The old man's face lit up when he saw Billy. 'Ayup sithee, look who's here, little Mester Questions. Are tha alreight mi owd?'
'Hello Mr Simmons. Aye, I'm champion thank you. Can I talk to thee a bit? I was wondering if you've had any visitors lately?'
'Tha knows damn well I have, lad,' he said, laughing softly, and dusting his palms on his trousers, led Billy to his shed, chattering all the time. 'Come on in - we'll have a mashing.'
Inside he commenced his tea making ritual, without pausing for breath. 'It were him, that big un – whassiz-name? Him who who lost his little girl? Tragic that were. He came with a young constable – spotty kid. He were here again yesterday an' all. Whadda they call 'im? Burke. Built like a brick shit house he is. He comes asking me if I'd heard a shot. I think he were just showing off for the young bloke. I told 'im "Tha takes thee time dunt tha? It were five years sin' that." I told him, "Tha goes to him next door who's as deaf as a spanner and as blind as a Chelsea boot, but tha never comes to me until five years later".'
'But you did tell him though?' asked Billy, worried that the old man might have succumbed to injured pride and withheld his information.
'Of course I did. Then he says, were it a farmer shooting a rabbit?'
'I says no, it weren't a rifle, nor a shotgun. It were a pistol shot.'
'Do you ever watch kingfishers round here?' Billy asked, without explanation.
'Kingfishers? Tha needs to be up at Roscoe mill to see them, or down stream at Mousehole Forge. I've never seen none just here.'
'An ornithologist would know that wouldn't he?'
'By gum, that's a ten-bob word. Does tha mean a bird watcher?'
'I looked it up at the library. It means somebody who knows a lot about birds,' Billy explained.
> 'Tha don't say. Well he'd know then wouldn't he? But whaddya talking about kingfishers for?'
'Somebody told me he was watching kingfishers going in and out of their nest hole with fish they'd caught.'
'Aye well that'd be when they're feeding their young uns. They can have a lot of chicks you know kingfishers, eight at a time. It's a lot of work, when they've to dive in and catch 'em all.'
'This was October, five years ago, when that shot was fired.'
'There might have been some nesting here then, I can't swear to it, but they wouldn't have been feeding young-uns.'
'Why not?'
'Not in October!

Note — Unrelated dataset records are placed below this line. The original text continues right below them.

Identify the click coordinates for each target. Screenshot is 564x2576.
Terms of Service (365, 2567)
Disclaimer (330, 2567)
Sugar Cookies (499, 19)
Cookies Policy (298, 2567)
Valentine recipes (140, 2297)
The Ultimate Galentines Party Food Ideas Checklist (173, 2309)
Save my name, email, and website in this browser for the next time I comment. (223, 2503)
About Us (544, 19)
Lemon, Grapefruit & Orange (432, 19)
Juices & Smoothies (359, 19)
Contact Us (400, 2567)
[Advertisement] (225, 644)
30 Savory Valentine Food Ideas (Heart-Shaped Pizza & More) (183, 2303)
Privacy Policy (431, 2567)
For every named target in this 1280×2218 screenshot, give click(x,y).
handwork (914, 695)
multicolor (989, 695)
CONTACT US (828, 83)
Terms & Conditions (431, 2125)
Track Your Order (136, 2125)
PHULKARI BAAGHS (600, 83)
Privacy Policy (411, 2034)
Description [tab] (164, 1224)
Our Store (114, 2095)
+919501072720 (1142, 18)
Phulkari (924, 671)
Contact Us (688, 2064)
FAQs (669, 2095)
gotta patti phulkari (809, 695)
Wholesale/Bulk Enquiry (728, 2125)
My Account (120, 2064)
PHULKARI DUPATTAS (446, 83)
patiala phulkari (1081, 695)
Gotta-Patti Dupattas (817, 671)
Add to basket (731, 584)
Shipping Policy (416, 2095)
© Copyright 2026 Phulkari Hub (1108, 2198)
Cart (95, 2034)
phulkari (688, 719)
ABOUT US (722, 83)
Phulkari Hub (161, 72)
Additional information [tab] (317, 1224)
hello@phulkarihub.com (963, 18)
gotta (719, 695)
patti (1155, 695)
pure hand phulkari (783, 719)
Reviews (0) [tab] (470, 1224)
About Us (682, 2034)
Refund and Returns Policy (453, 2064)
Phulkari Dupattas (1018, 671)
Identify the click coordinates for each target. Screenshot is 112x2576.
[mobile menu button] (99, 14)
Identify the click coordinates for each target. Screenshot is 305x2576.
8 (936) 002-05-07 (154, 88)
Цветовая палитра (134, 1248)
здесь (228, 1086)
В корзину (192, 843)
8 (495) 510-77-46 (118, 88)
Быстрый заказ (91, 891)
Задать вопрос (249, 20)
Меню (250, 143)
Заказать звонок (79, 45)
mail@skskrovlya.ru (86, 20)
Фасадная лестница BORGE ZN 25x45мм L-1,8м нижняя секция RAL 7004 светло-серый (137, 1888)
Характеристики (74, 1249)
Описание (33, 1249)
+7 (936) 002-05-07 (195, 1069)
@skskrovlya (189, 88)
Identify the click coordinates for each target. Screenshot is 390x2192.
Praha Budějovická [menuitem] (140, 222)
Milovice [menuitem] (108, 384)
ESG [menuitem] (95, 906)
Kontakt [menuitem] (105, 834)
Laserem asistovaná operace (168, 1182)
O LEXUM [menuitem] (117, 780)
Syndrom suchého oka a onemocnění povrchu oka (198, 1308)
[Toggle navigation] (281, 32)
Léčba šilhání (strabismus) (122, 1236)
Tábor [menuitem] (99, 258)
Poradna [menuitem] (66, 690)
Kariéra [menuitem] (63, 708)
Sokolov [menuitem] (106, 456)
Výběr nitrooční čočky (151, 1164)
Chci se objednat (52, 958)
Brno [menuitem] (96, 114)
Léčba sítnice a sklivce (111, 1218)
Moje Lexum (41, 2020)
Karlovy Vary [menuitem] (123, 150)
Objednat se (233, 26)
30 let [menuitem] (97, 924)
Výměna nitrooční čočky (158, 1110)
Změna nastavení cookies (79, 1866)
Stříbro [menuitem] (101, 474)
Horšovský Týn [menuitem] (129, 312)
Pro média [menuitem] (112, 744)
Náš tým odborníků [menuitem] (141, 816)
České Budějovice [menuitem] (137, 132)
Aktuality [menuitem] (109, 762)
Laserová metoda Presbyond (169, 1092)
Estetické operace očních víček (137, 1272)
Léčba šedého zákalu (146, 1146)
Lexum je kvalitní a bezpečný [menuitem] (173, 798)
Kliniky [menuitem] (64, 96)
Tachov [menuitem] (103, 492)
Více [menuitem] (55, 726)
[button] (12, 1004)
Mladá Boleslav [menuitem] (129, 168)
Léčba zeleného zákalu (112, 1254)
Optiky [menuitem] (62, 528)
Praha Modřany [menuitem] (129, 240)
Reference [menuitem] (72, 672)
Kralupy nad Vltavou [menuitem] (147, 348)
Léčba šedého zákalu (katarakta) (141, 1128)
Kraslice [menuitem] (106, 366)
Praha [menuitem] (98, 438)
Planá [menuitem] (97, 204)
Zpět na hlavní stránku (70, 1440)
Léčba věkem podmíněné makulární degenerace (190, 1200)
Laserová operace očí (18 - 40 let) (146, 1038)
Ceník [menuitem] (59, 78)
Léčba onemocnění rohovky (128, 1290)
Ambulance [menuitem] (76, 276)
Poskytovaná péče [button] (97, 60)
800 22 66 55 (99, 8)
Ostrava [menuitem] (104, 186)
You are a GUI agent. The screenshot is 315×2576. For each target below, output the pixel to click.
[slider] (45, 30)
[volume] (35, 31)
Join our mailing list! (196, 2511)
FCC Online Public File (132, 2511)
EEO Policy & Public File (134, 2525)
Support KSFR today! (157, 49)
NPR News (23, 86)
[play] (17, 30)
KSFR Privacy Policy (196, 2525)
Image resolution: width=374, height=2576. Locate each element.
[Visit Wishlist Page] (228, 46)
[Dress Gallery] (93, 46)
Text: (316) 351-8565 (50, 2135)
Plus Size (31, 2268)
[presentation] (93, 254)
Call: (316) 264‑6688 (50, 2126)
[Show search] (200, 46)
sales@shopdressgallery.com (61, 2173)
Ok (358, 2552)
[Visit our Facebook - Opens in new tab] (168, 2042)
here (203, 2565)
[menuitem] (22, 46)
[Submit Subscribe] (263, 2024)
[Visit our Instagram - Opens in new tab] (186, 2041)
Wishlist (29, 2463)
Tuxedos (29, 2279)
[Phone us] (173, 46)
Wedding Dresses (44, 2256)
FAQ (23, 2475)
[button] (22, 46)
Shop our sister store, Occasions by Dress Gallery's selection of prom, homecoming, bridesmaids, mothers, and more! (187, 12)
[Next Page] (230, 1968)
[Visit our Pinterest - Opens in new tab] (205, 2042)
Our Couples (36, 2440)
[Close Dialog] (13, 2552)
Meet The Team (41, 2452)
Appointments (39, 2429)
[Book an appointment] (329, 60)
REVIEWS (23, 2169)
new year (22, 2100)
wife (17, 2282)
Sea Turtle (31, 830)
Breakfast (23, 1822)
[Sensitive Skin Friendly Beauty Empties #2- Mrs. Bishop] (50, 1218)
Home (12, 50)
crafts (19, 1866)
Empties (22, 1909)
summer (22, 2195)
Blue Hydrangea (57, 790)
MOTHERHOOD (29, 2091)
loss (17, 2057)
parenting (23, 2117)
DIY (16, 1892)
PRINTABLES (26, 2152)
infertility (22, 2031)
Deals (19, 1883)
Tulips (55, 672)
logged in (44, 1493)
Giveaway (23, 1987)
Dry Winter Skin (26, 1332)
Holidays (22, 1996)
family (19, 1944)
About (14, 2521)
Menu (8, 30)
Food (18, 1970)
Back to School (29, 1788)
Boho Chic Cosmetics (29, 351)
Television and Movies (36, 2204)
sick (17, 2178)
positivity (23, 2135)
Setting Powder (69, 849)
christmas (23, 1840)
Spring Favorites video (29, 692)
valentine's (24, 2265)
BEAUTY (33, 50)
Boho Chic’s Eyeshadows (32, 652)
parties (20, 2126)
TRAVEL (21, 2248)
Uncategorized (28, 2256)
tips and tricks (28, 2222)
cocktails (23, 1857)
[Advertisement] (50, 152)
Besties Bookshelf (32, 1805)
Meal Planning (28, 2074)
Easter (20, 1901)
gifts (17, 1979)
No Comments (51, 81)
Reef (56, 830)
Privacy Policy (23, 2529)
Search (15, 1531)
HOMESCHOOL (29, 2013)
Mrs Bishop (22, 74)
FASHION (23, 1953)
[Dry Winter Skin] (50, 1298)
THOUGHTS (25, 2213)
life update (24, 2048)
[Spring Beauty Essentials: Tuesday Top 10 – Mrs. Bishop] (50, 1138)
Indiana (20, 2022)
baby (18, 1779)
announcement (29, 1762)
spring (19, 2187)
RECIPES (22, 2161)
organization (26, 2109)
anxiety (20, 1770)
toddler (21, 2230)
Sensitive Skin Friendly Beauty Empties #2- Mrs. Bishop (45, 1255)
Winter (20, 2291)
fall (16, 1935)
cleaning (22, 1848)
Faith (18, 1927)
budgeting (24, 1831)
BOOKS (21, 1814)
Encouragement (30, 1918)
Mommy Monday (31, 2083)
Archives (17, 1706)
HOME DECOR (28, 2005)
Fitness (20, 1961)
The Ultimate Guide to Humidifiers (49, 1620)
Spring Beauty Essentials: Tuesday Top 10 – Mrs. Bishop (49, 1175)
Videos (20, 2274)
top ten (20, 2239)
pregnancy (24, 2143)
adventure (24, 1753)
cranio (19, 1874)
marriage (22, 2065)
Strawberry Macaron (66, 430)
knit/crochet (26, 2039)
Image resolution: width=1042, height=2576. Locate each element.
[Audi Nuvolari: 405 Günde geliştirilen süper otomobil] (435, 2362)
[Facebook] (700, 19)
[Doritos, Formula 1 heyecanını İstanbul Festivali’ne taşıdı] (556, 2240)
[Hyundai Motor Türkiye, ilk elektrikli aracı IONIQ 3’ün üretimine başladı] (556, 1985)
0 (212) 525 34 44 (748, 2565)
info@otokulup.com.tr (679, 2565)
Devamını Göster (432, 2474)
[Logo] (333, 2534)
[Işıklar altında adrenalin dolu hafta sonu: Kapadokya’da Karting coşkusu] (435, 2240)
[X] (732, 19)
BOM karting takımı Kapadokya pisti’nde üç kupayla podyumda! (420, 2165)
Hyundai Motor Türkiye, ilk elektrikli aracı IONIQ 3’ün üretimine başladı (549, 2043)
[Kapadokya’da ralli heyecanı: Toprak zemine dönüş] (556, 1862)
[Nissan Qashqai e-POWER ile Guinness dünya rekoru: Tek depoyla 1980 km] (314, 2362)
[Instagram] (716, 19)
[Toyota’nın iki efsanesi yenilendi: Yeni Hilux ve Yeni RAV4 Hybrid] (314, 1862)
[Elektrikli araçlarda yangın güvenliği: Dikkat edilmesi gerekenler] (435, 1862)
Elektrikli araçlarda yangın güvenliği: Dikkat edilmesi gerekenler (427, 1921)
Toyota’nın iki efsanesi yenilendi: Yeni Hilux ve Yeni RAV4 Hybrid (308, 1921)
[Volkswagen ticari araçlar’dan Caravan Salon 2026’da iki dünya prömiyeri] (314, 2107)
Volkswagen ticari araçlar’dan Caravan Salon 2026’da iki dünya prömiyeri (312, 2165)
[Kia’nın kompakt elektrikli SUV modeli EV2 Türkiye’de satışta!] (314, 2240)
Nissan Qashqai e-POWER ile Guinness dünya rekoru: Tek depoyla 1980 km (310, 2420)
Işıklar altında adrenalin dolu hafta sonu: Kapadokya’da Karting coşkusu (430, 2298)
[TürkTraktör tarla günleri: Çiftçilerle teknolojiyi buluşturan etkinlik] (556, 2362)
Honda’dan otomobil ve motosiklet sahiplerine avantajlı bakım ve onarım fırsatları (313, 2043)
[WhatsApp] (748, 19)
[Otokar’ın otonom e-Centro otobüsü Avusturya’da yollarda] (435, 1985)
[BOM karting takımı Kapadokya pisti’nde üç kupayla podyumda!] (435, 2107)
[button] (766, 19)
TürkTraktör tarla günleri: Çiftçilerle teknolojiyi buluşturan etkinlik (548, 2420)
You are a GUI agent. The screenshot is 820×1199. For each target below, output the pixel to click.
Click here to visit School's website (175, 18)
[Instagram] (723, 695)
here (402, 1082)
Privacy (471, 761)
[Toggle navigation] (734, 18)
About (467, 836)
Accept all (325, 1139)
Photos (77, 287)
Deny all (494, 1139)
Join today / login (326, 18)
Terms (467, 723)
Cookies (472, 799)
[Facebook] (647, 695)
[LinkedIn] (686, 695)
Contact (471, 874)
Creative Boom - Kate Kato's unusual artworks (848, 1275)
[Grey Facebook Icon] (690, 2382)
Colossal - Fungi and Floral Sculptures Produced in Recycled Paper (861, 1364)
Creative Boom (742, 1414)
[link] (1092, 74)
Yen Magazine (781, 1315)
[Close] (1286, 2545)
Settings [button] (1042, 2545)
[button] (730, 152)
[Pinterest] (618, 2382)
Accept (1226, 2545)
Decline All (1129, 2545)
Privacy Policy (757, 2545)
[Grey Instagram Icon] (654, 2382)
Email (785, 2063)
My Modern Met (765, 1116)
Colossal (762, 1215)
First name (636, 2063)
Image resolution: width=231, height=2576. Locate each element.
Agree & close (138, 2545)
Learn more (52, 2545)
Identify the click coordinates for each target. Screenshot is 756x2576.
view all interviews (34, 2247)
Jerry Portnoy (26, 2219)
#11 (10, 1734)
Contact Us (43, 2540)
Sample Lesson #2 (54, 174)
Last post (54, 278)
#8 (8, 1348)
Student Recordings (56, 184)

May, June, July time, or even April, if it's a warm year. But it's all over by October. The young-uns have fledged and flown off by then. The nest hole would be like a cesspit. The parent birds would abandon it. Whoever said they watched 'em feeding, is lying to you – or he's got his dates wrong.'
He suddenly froze with a new thought, and spun round to face Billy, his old eyes alight with promise. 'Here, I know what!' he cried, and moved purposefully to rummage inside an old army gas mask bag, hanging with his coat behind the shed door. Billy watched, wondering what miracle of evidence he was about to reveal. The old man pulled out a tin box, about the size of a house brick. It had a hinged lid and was decorated with pictures of a seaside resort. Billy gaped in awe, as Mr Simmons opened it and set it before him. Inside were half a dozen fairy cakes. 'We can have 'em wi' us tea.'
*
That evening as Billy laboured wearily up Rivelin Street, a four thousand year old way out of the deep valley, his legs felt like lead. He wished he had one of the generations of pack ponies that had racked up and down the ancient road to carry him home. Behind him, the lime trees lining the valley road gently swayed their great heads as a slight breeze blew in from the High Peak moors. The sky was on the move too; a few small patches of blue were opening up in the west. There was not yet enough blue to make a sailor a pair of bellbottoms, as his mother would say, but the Man's Head rock was bathed in bright evening sunlight, putting a smile on its craggy face as it looked out over Rivelin.